How severe does this issue affect your experience of using Ray?
- High: It blocks me to complete my task.
I am trying to build an XGBoost model in a distributed manner using XGBoostTrainer and also tune its hyperparameters using Ray Tune. My cluster consists of 4 r6i.4xlarge nodes, each containing 16 CPUs and 128GB of memory. I running 2 concurrent trails, with num_workers = 2
for each XGBoostTrainer. My dataset is in the form of parquet files (200 partitions for train set and 100 partitions for val set) which is residing in S3 and I am loading it using Ray Dataset. I am facing an OOM issue while the training is happening.

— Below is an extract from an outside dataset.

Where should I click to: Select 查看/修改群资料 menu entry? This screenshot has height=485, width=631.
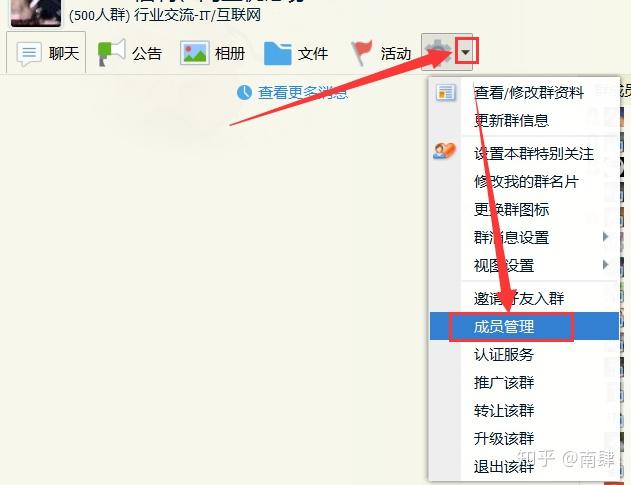click(x=528, y=93)
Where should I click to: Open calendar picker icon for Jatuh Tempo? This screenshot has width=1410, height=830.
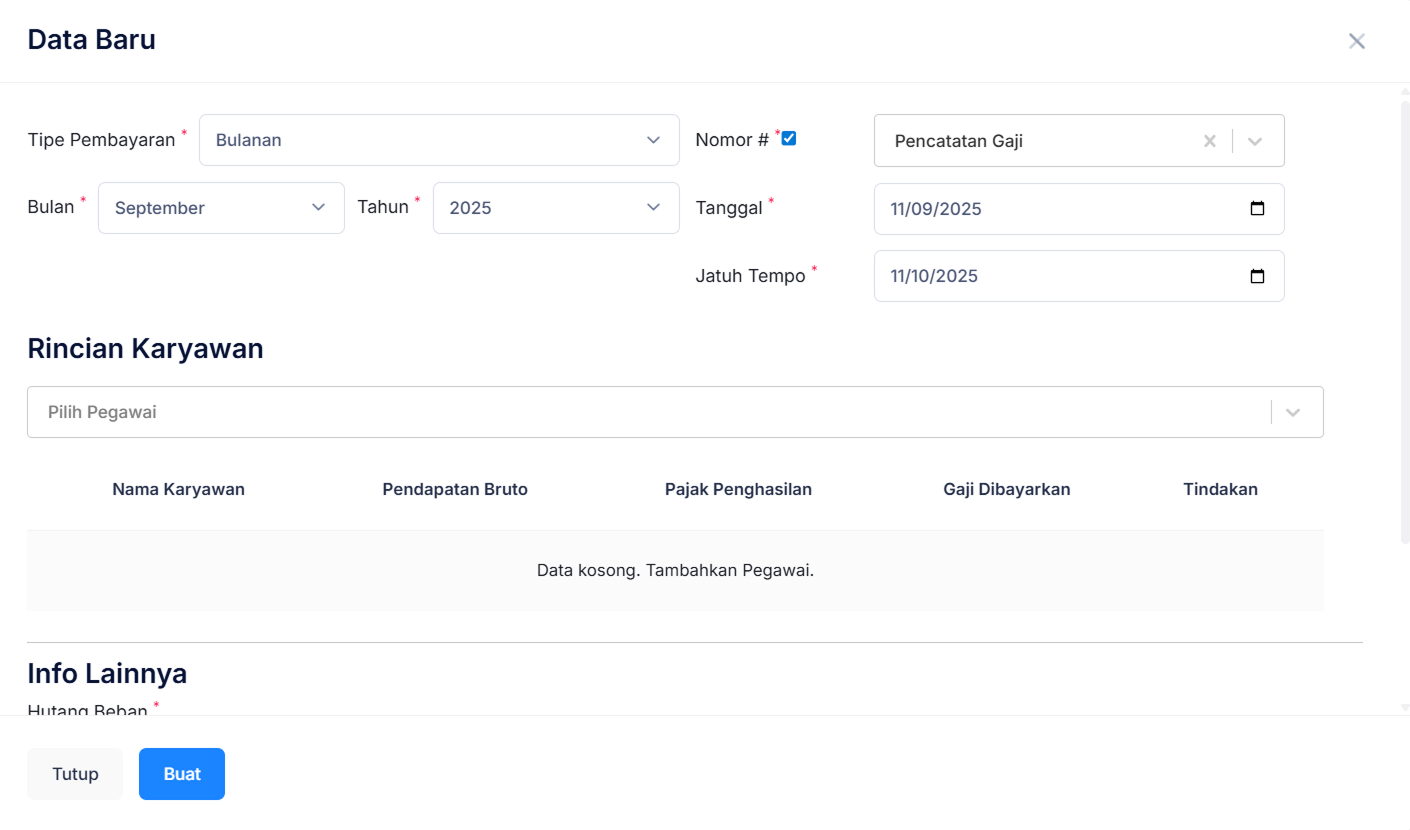coord(1257,276)
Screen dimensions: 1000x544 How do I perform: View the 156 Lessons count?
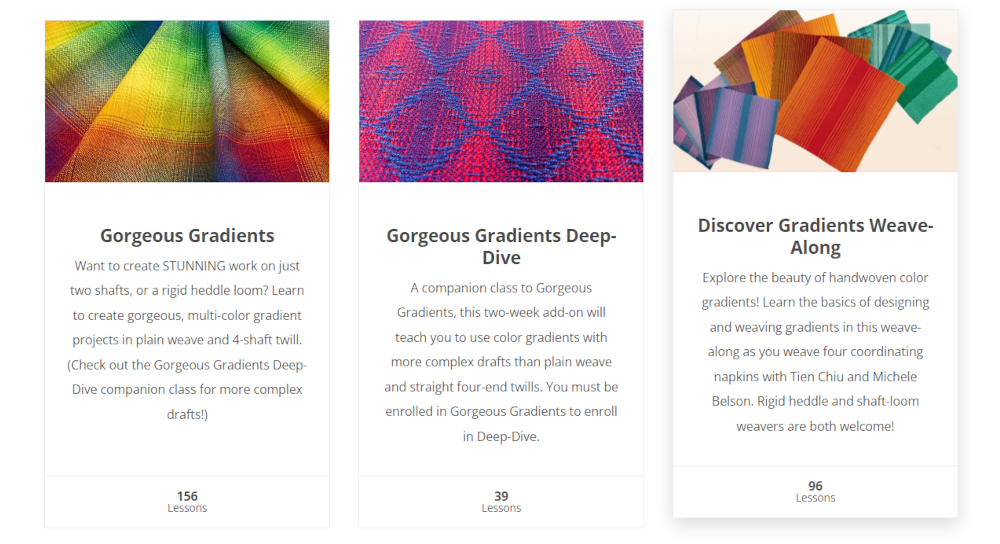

In the below documentation about XGBoostTrainer, it is suggested that each node needs to have about 3x the size of the dataset in memory (I may be mistaken here).
https://docs.ray.io/en/latest/train/gbdt.html?highlight=xgboost#how-to-optimize-xgboost-memory-usage
But in the XGBoostTrainer benchmark provided below, the model was trained on a 100GB dataset with 10 m5.4xlarge instances, each having only 64GB memory, in which each node’s memory is less than the size of the dataset.
https://docs.ray.io/en/latest/ray-air/benchmarks.html#xgboost-training
Am I doing something wrong in selecting the type of nodes?
PS: I also tried restricting the no. of CPUs being used by each XGBoost actor by setting resources_per_worker = {'CPU' : 12'}
but it was still using all the cores of each node.